I have a question regarding memory release in Unity. Our game uses Unity version 2020.3.33f1, running on the Android platform. There is a UI interface (a prefab) in the game that references many images. Before destroying the interface, we notice an increase in memory usage (an additional 60MB), which is reasonable. However, after destroying the interface and calling Resources.UnloadUnusedAssets
, the memory usage decreases by only 20MB, which is much less than the increase. From the memory profiler, it seems that resources like textures have been released, but most of the memory reduction is offset by an increase in ‘Untracked Memory’.
My question is, what could be causing this phenomenon? Is there a way to properly reduce the newly allocated memory (especially the memory occupied by textures)?
Hello,
First, 2020.3 has more things that are untracked than 2022.3 or newer, among these IL2CPP VM Memory and some graphics resource sizes are wrongly calculated & reported, namely RenderTextures, 2D/3DCubeMap Arrays and some I might be forgettting.
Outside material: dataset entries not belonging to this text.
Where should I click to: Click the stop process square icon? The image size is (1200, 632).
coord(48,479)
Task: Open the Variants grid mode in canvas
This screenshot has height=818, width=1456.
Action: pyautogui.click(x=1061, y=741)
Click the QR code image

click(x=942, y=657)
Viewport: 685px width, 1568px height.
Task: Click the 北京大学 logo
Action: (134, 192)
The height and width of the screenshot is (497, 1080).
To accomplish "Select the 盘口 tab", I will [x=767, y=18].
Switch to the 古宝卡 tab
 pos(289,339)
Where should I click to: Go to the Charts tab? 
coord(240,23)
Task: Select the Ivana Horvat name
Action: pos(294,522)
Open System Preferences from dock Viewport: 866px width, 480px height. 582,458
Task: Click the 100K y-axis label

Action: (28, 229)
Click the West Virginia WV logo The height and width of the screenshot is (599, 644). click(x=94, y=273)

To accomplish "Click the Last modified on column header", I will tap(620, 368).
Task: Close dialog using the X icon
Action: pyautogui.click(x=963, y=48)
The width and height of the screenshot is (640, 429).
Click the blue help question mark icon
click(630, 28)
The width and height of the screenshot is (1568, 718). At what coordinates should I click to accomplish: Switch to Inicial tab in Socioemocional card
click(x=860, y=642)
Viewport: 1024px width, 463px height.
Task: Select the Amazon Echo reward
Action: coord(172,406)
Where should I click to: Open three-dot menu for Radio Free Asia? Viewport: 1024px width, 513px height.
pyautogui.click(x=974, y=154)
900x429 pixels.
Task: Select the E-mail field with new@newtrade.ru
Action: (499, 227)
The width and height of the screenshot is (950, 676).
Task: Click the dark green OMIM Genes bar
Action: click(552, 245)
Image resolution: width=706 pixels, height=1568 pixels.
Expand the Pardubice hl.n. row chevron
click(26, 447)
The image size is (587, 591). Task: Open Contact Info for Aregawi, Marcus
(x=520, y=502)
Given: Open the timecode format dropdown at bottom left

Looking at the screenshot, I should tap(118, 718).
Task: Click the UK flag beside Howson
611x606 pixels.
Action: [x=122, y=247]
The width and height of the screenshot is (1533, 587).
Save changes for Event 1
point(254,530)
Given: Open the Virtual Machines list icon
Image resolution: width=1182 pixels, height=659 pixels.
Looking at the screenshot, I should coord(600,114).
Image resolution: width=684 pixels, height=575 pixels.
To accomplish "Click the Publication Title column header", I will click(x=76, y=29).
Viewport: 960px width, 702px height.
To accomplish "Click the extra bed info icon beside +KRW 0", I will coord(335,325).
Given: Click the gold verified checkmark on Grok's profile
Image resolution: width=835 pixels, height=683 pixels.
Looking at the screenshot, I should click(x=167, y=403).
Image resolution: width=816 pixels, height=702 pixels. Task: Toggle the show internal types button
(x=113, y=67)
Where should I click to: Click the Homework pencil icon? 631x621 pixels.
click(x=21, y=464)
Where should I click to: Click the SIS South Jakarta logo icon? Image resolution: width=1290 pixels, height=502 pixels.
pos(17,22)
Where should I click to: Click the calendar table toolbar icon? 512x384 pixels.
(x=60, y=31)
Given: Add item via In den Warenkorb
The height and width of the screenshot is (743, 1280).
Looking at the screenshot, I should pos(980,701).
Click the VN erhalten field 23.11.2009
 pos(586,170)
Second, Graphics is the estimated amount of RAM(*) used by graphics resources within the Graphics Driver / API (Vulkan, DX11, OpenGL, Metal, etc). Unity tells the Gfx Driver what it needs and what for, but does not control that memory, has no access to it and doesn’t know where the allocations are gonna be made. Unity’s native code just precalculates (based on the parameters and knowing that the driver is gonna do with it) the size and keeps track of it via a shadow copy, until it instructs the driver that it is no longer needed.
What the driver does with that memory afterwards is up to the driver. It might keep it or the memory it allocated for it around as reserved. From the prespective of the Memory Profiler, it returns to being Untracked memory. You’ll need to use native platform tooling like Android Studio’s profiler to get more insights into Untracked memory if that’s important to know for you.
(* Android usually has unified memory and no dedicated VRAM, but on platforms/devices with dedicated VRAM, the driver usually keeps a RAM copy in case VRAM gets flushed out to display a different app, or if the GPU decides it didn’t touch some memory for a moment and now needs it for something else. None of the Memory captured by the Memory Profiler is VRAM, though the Graphics amount probably aligns pretty closely to it.)